**Your task**
Set the pictures aside and set down only the lines from the line holding "Where should I click to: Select" through the end of the entries below, ends included.

Collected data:
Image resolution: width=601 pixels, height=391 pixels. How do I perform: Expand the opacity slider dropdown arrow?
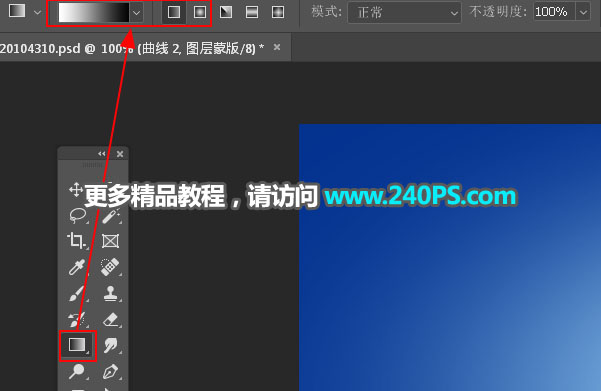point(583,13)
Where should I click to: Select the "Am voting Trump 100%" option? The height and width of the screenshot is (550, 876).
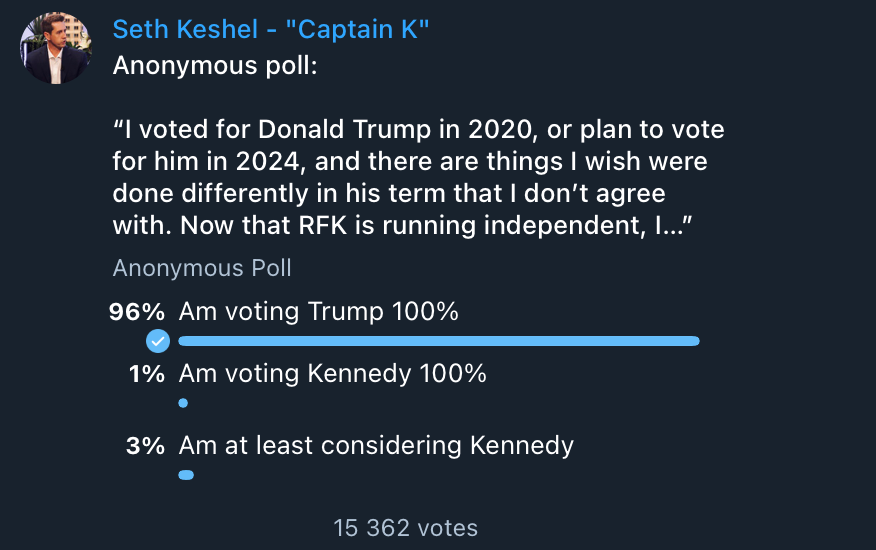[x=318, y=312]
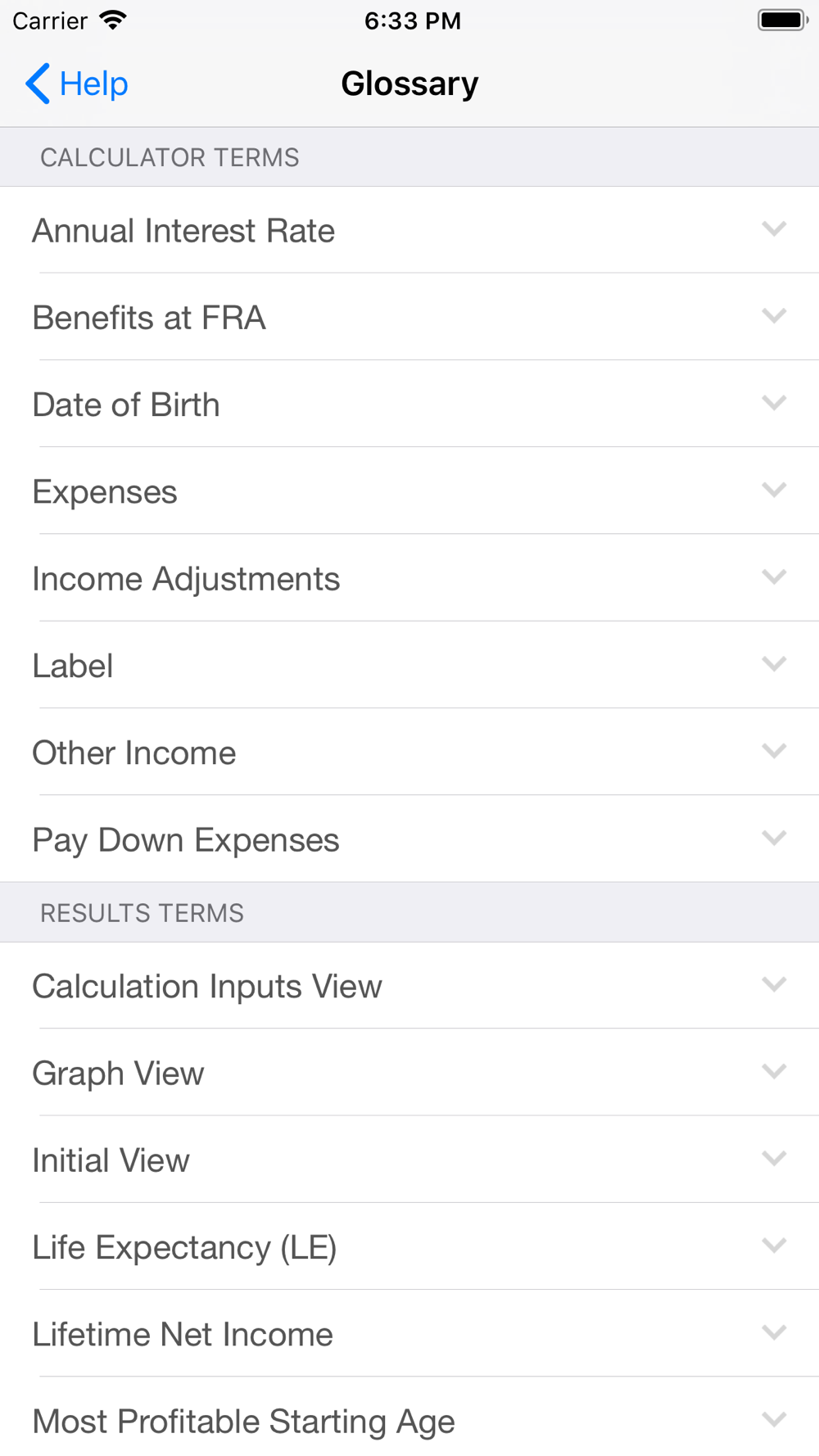Open Most Profitable Starting Age entry
Screen dimensions: 819x1456
(x=243, y=1421)
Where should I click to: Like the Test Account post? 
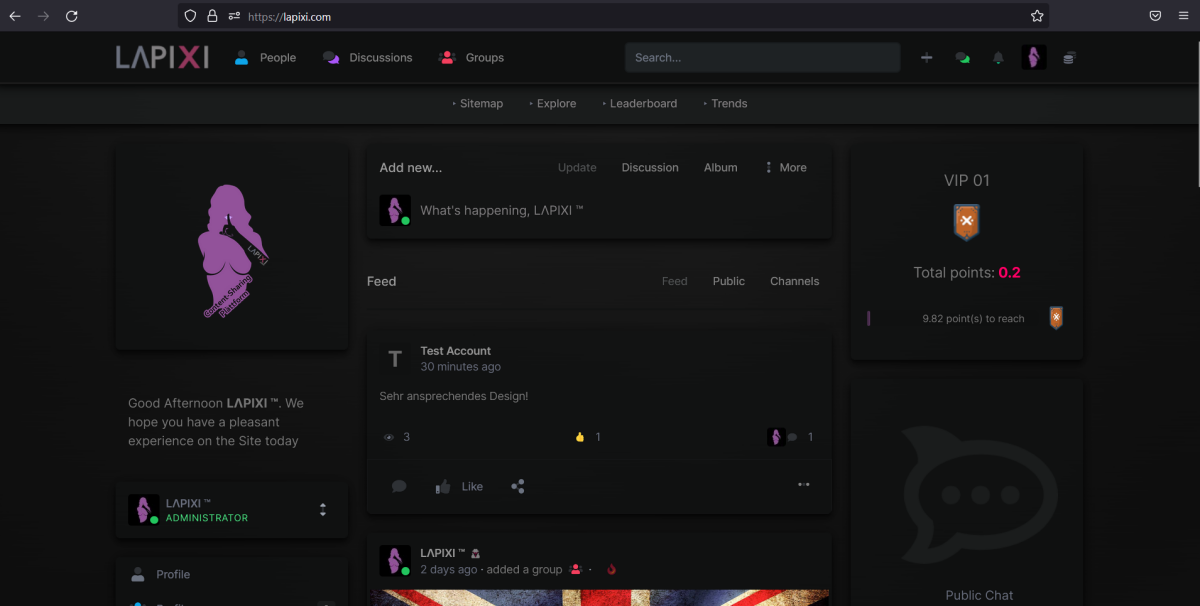coord(460,486)
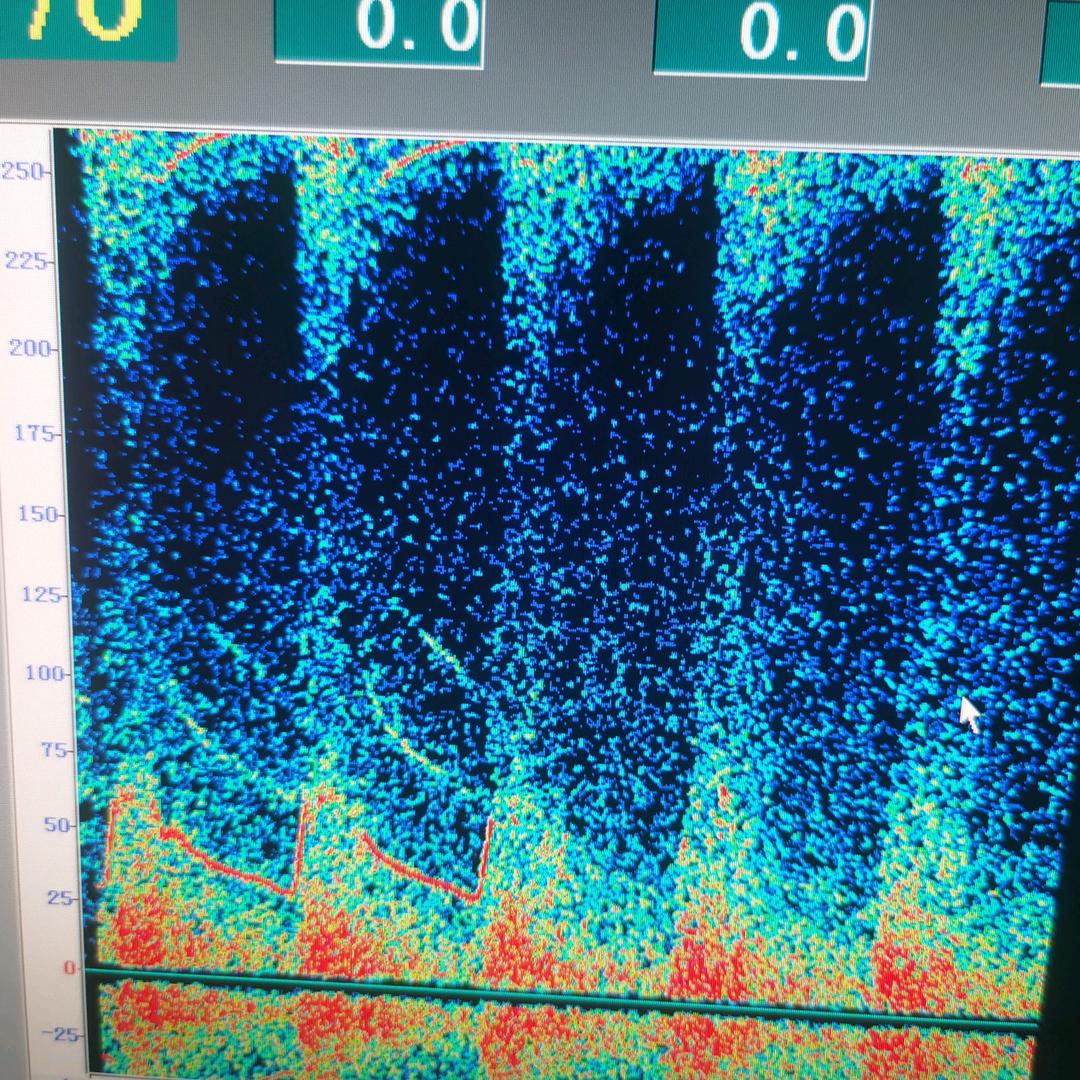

**Answer section**
Where should I click to: Select the "Am voting Trump 100%" option? The height and width of the screenshot is (550, 876).
[x=318, y=312]
Open Most Profitable Starting Age entry
Screen dimensions: 819x1456
(x=243, y=1421)
Where should I click to: Like the Test Account post? 
coord(460,486)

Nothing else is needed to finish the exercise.